C’est le grand voyage, remis, reporté. Je l’ai bien souvent imaginé. J’ai bien souvent commencé à le planifier. Je l’ai remis à plus tard sous mille prétextes, qui à l’époque me semblaient logiques : mieux vaut l’entreprendre après « avoir fait le deuil » de mon père, mieux vaut le faire quand j’aurai terminé Un père étranger, mieux vaut le faire quand j’aurai réuni plus d’informations… Je me voyais arriver à Galati sans la moindre indication et cela, au lieu de m’exciter, m’intimidait.

Ce que mon ami m’envoya par la poste, d’Argentine, était beaucoup plus qu’un simple dossier. C’était une feuille de route et un défi.

Je devrais commencer

Je devrais commencer par parler du bateau. Ou peut-être que non. Je ne sais pas. Il n’y a plus d’ordre correct ou incorrect, ce serait absurde. Presque un siècle est résumé et embrouillé dans un dossier glissé de force dans une enveloppe ; glissé précipitamment, à ce que suggèrent les coins repliés d’une chemise.

Entre les deux

Entre les deux – mon roman et le courrier de mon ami – j’ai fait la connaissance d’un poète roumain. Nous nous sommes rencontrés par hasard lors d’un festival littéraire à Saint-Étienne. Nous avons sympathisé et je lui ai résumé mon histoire. Finalement, il m’a dit que je pouvais compter sur son aide si je me décidais à me rendre dans le pays de mon père.

Ionel, le poète, vit à Bucarest, tout près du parc Cismigiu qui a les plus beaux bancs publics du monde, et il m’a hébergé chez lui cette semaine parce que, au lieu d’aller directement à Galati, j’ai d’abord voulu « m’acclimater ». Mon père a vécu un temps assez bref à Bucarest, après son enfance à Galati et avant de quitter la Roumanie pour toujours : pour la France, puis pour l’Argentine. Serais-je en train de faire le même voyage, mais très lentement et en sens inverse, depuis des décennies ? Aurais-je commencé à le faire comme si le sillage laissé par le bateau de mon père dans l’Atlantique ne s’était pas effacé ?

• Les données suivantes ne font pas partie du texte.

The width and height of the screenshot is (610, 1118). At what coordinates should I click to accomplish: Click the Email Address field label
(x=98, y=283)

Ionel m’a emmené en promenade, m’a présenté à ses amis, m’a prêté un livre traduit en français (le journal de Mihail Sebastian) qu’il m’a enjoint de lire pour mieux comprendre la vie et l’époque de mon père. Bien entendu, j’ai aussi voulu me promener seul. L’expérience est si différente… Un après-midi, j’ai marché jusqu’au musée d’Art contemporain, près du vieux et monumental parlement. J’ai eu un peu de mal à le trouver, et plus encore à franchir les mille mesures de sécurité. Une machine, un scanner. « Votre sac à dos, s’il vous plaît » et un gardien immense, un vrai joueur de rugby, qui me tend une boîte en plastique. « Keys, mobile, coins… », énumère-t-il. Pendant que je dépose mon téléphone dans la boîte, le gardien complète la liste : « wallet, gun ». Je ris, gun, elle est bien bonne. Mais le gardien ne rit pas. Ce n’est pas une blague.

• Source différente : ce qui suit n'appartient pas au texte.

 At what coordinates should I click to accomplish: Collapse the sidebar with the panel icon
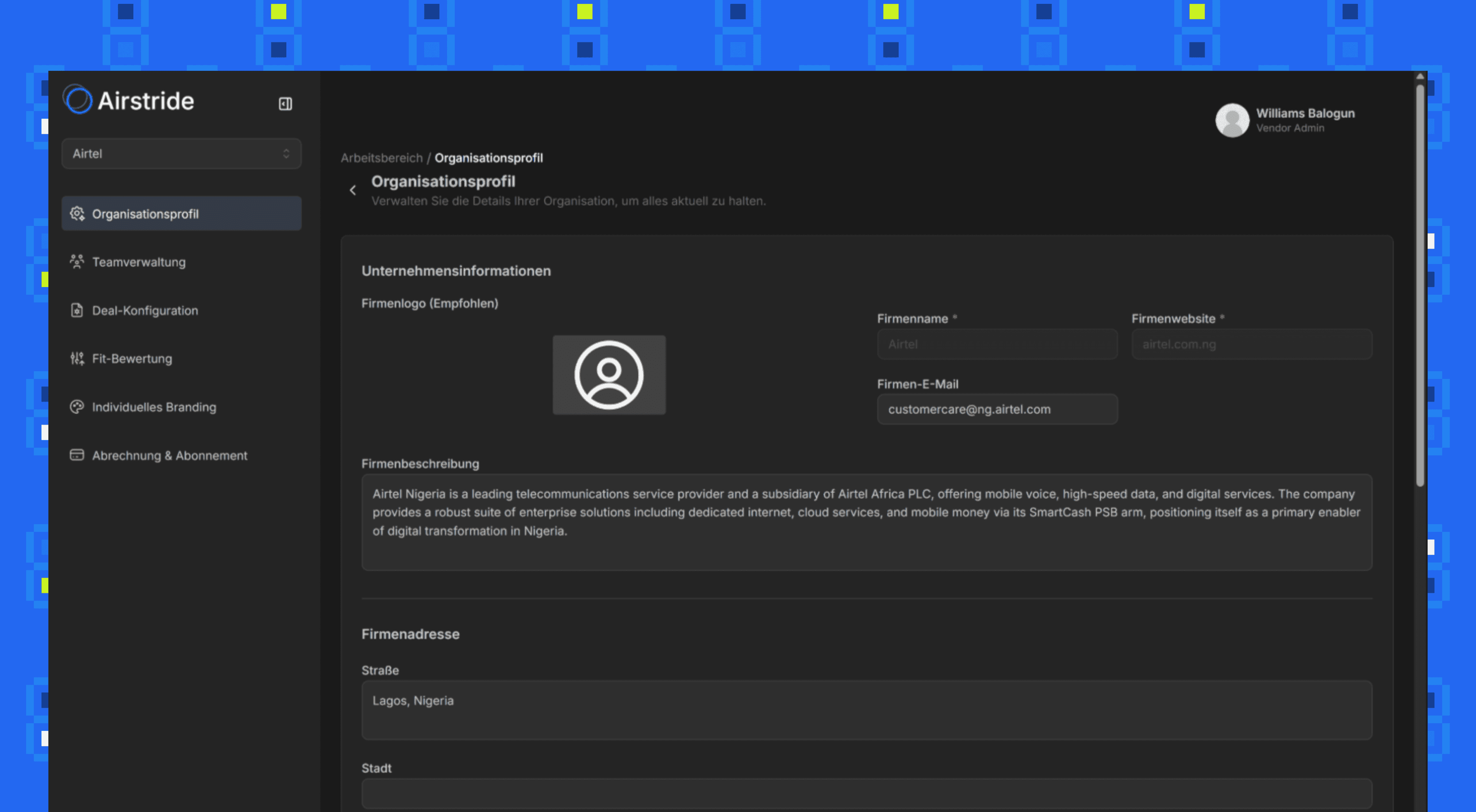point(285,104)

Au cours de mes promenades dans Bucarest, j’ai compris d’une autre façon le regard que mon père portait sur Buenos Aires. Il répétait toujours une phrase d’André Malraux : la capitale d’un empire qui n’a jamais existé. Cette phrase, qui a son incontestable part de vérité, le fascinait : Buenos Aires comme miroir et, en même temps, revers de New York. Mais en me promenant dans les anciens quartiers de Bucarest, j’ai eu l’impression, guère différente, de parcourir les vestiges d’un autre empire qui n’a pas existé. Ou peut-être la périphérie d’un empire qui, par sa chute, a provoqué la naissance du XXe siècle.

J’ai visité le passage Macca, le monastère Stavropoleos, le Caru’cu bere. Je suis allé à la maison-musée de Georges Enescu. J’ai passé, en somme, à peu près une semaine à Bucarest avec Ionel, avec sa « chère quatrième femme », comme il l’appelle en public, avec son chien qui perd ses poils et éternue sans arrêt en pleine nuit et avec son fils à lui, mannequin de publicité, qui reçoit des milliers d’e-mails d’admiratrices du monde entier, du Japon surtout.